Bu yazıyı burada noktalamak isterdim. Fakat içimdeki “keşke”
kendisini yazdırmak istiyor. Belki yanlış yapıyorum ama o “keşke”yi yazmazsam
bu yazı çok eksik kalacak.
*
Hayatımın hiçbir döneminde unvan delisi olmadım. İsmimin
önüne konulabilecek unvanlarla itibar kazanmak yerine kişiliğimle itibar
kazanmayı yeğledim. Aziz Nesin’in “insan, hak etmediği şeyin sahibi olamaz”
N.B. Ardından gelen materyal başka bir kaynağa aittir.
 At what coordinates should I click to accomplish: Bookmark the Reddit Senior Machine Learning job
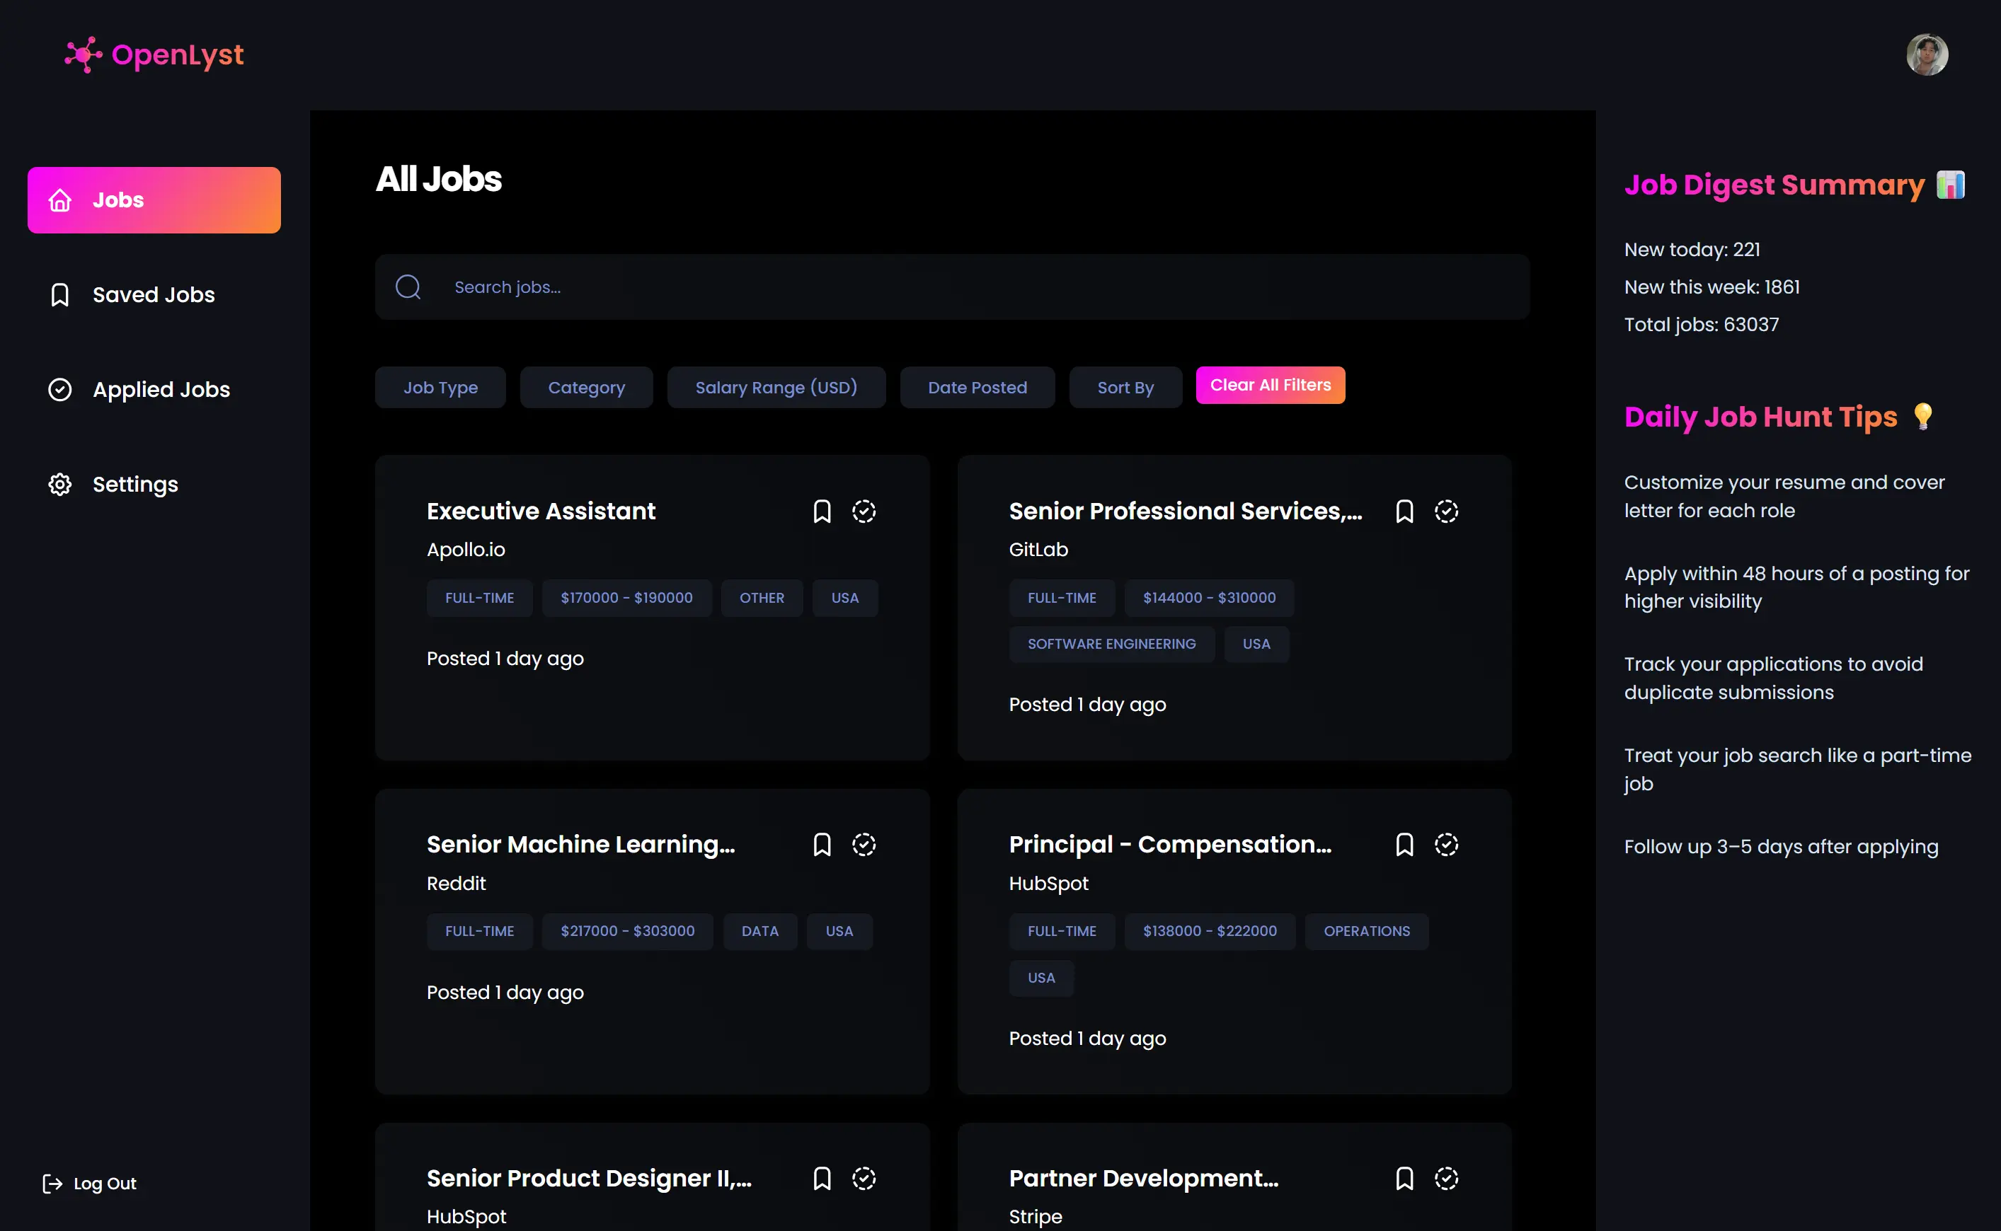coord(822,844)
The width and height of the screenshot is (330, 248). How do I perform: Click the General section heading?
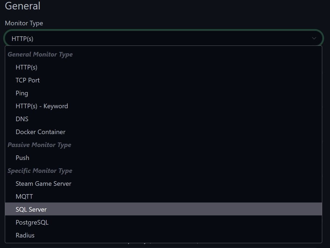23,6
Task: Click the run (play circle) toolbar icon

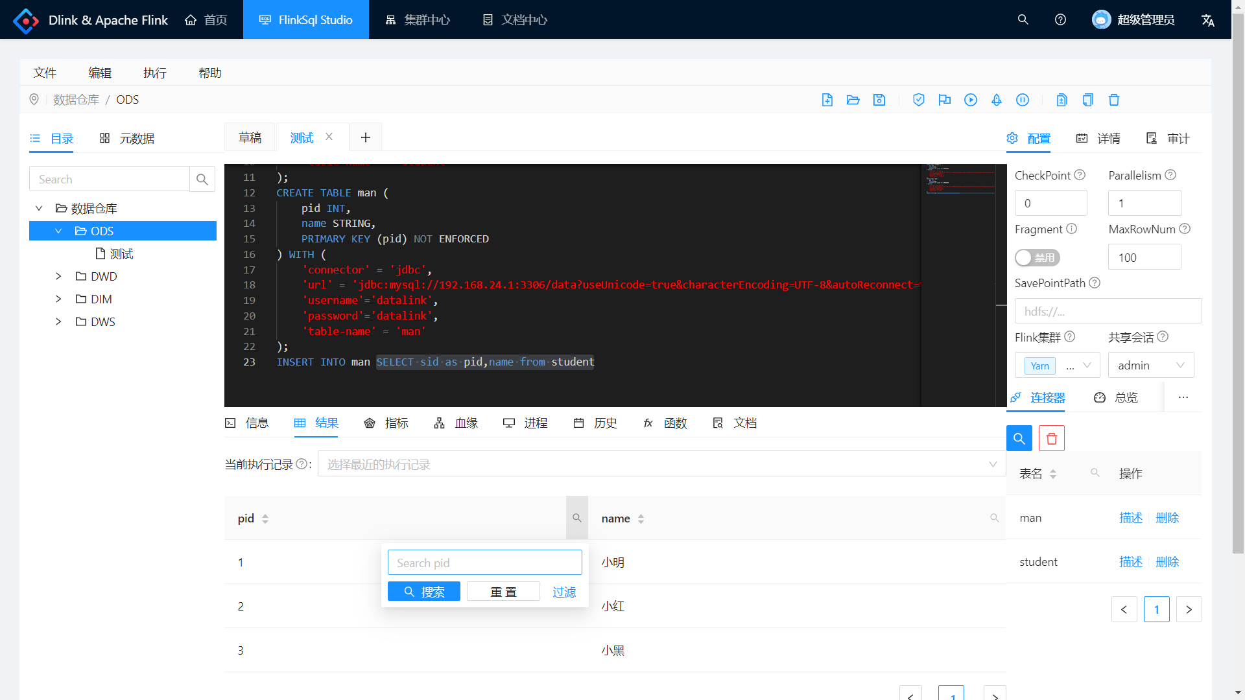Action: point(970,100)
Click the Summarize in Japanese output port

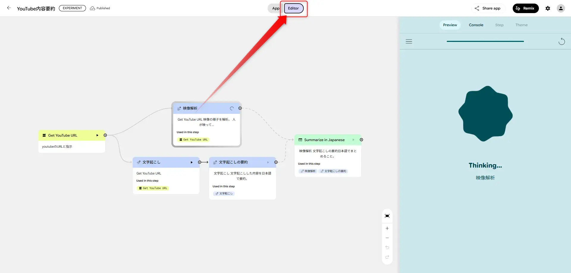(361, 140)
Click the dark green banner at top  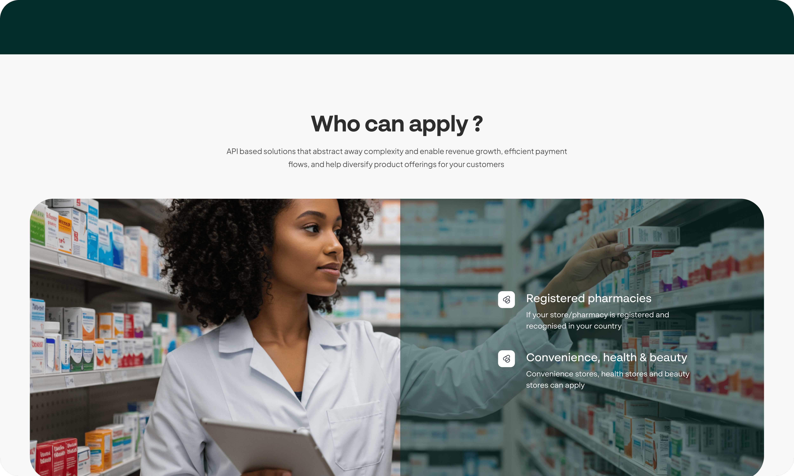coord(397,27)
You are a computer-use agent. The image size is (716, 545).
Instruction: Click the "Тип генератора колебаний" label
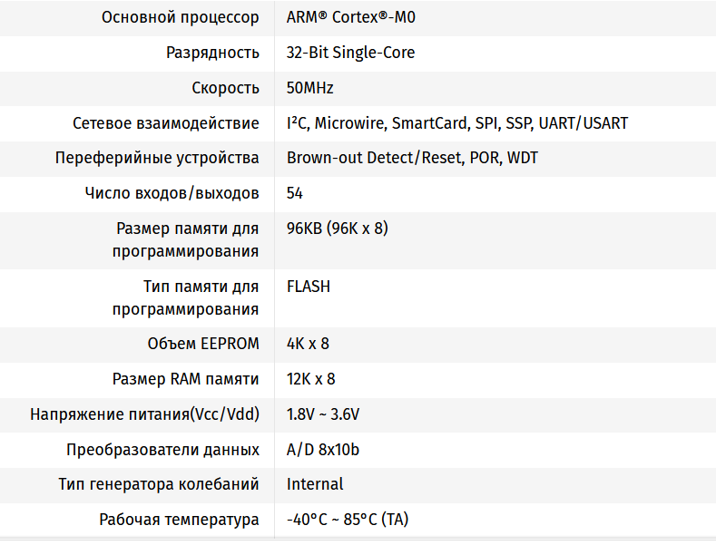(159, 484)
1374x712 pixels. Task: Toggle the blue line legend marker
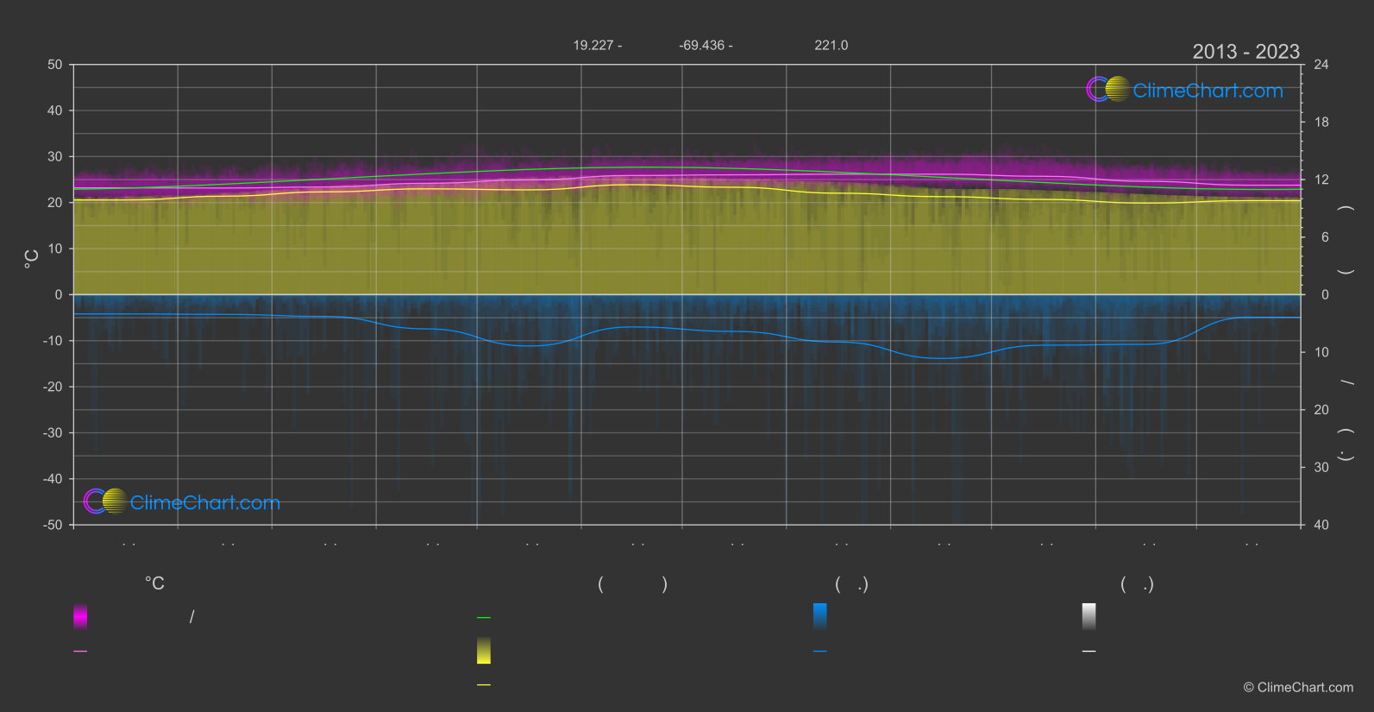pyautogui.click(x=819, y=652)
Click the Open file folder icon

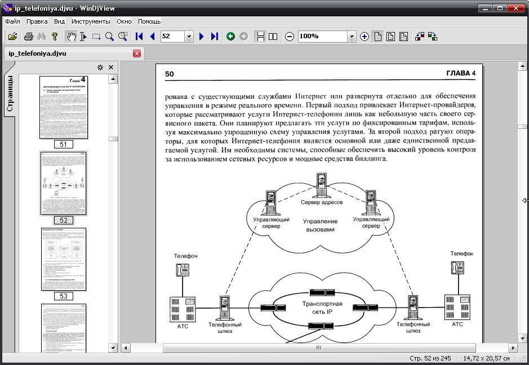click(x=12, y=37)
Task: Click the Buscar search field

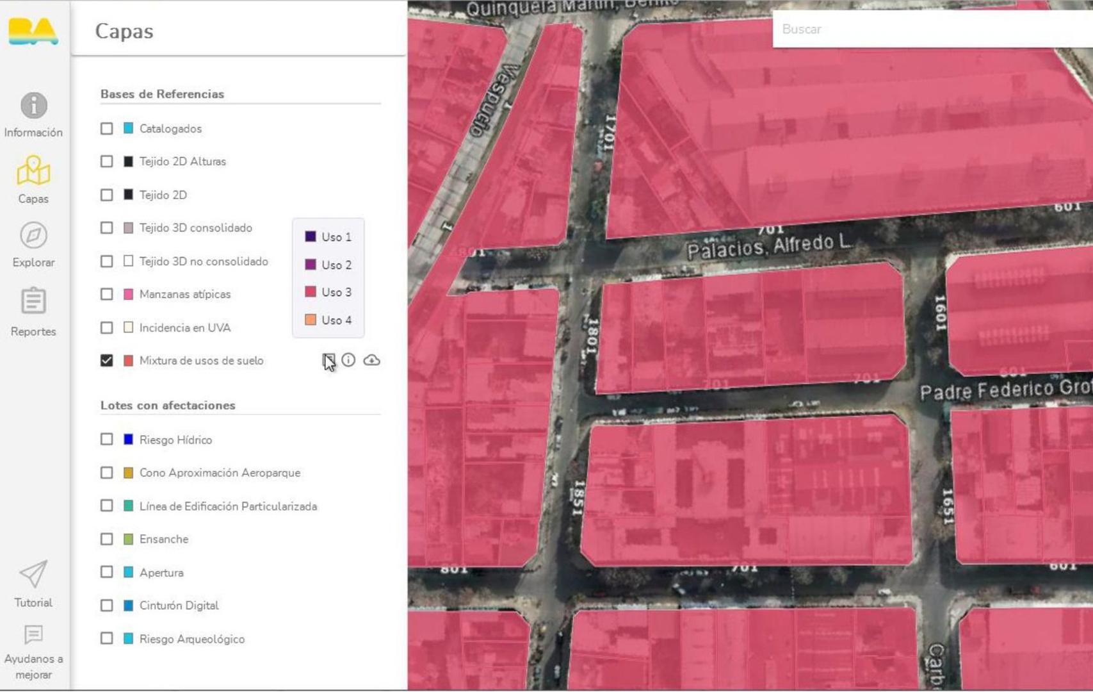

sözünü kendime şiar edindiğimden, 28 Haziran 2010 felaketine rağmen, hak
etmediğimi düşündüğüm unvanlara sahip olmadığım için kendimi yenik ve mutsuz da
hissetmedim. Kibir kokan hal ve tavırlarına maruz kaldığım, tüm cakalarının
unvanlarından ileri geldiğini sezdiğim, unvanları adlarının önünden alınınca
tüyleri yolunmuş kazlara döneceklerini pekala bildiğim çakma firavunlarla
zorunlu karşılaşma ve aynı ortamda bulunma anlarında bile, “her ne pahasına
olursa olsun, köprüyü geçerken her ne yapılması gerekiyorsa yapsaydım da, keşke
ben de şimdi unvan sahibi olsaydım” duygusuna asla kapılmadım. Ben böyle
güzeldim çünkü, hem de çok güzeldim.
Ama ilk kez, bunu tüm samimiyetimle söylüyorum, hayatımda ilk
kez, Perşembe günü hocamla konuşurken, ismimin önünde, her ne pahasına olursa
olsun, ister hak edilerek, ister hak edilmeyerek alınsın, en azından Dr. unvanı
olmasını çok ama çok istedim. Gerçi hocam, beni bu halimle bile çok övdü, çok
methetti, blogdaki yazıları okuduğunu, benim iyi bir eğitimci ve iyi bir baba olduğuma
inandığını, öğrencilerimin ve çocuklarımın çok şanslı olduğunu, benimle gurur
duyduğunu söyledi. Onun övgülerine mazhar olmak benim için nice unvanlardan çok
daha değerli ama yine de 22 sene sonra onun karşısına çıktığımda, adımın önünde
kalabalık bir unvan ordusu sıralansın isterdim.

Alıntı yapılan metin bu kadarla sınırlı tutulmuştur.